For pensioners who receive an income for the time they paid into Spanish social security, the minimum pension is set to go up three per cent and for those receiving more than the minimum, it will go up 1.6 per cent.
The minimum length of time that a pensioner has to be paying in to the state system to retire at 65 is now 36 years and nine months. For those with less qualifying years, the official retirement age in Spain is now 65 years and eight months for those stopping work in 2019. This figure is rising progressively to 67 years by 2027.
The minimum wage also rose on 1 January. In the biggest increase for 41 years, it has been increased by 22.3 per cent to 12,600 euros a year. This was one of the conditions for the Podemos party to continue supporting the national government of the PSOE. More than 2.5 million workers are set to benefit from the increase, which will also see more money flowing into the social security system through the increased payments from employers.
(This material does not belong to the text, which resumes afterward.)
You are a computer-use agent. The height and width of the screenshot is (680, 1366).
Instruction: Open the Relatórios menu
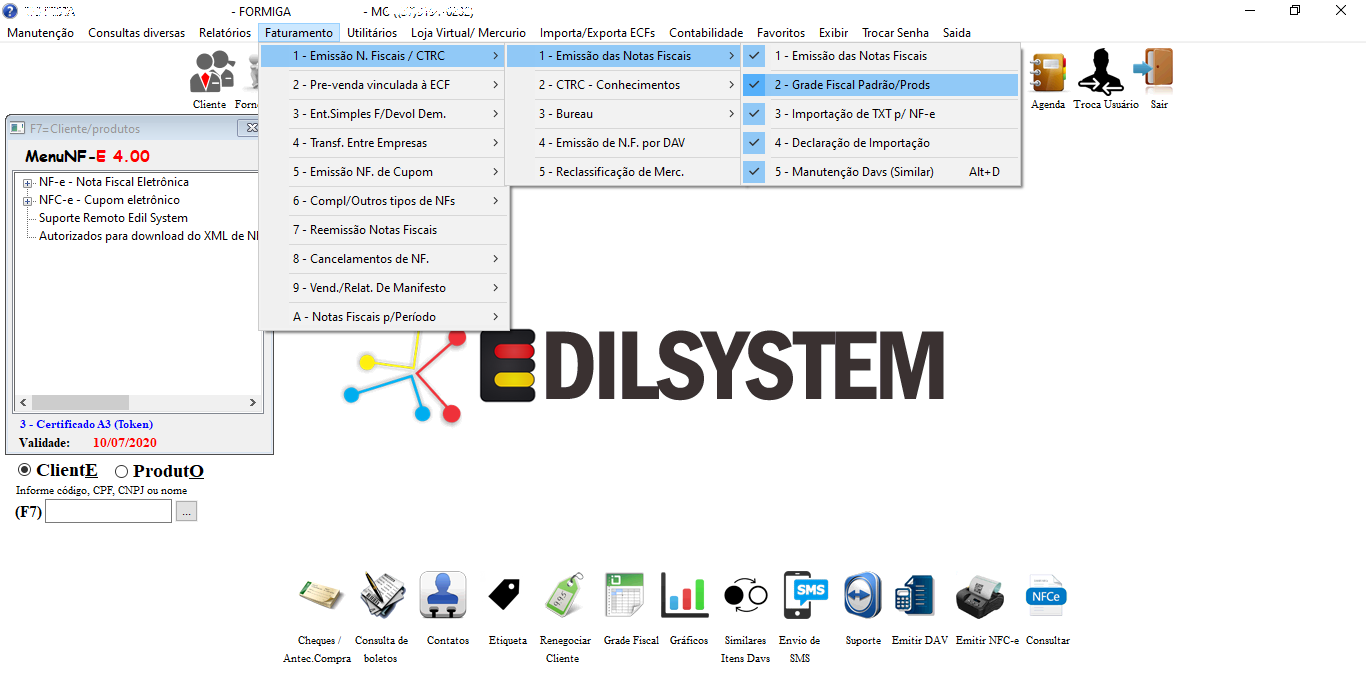coord(225,33)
The government has said that "there is only a small risk that some jobs will be destroyed" as a result of the increase, however companies have suggested the impact could be worse as their costs increase, with 70-90,000 net job losses, according to different studies.
For the self-employed, the so-called 'autónomos', the minimum amount their social security payments are calculated on has risen by 1.25 per cent a month.
'Autónomos' will now also get improved social security cover. For example they will not need to keep paying into the system if they have signed off sick and will now qualify for workplace accident payments.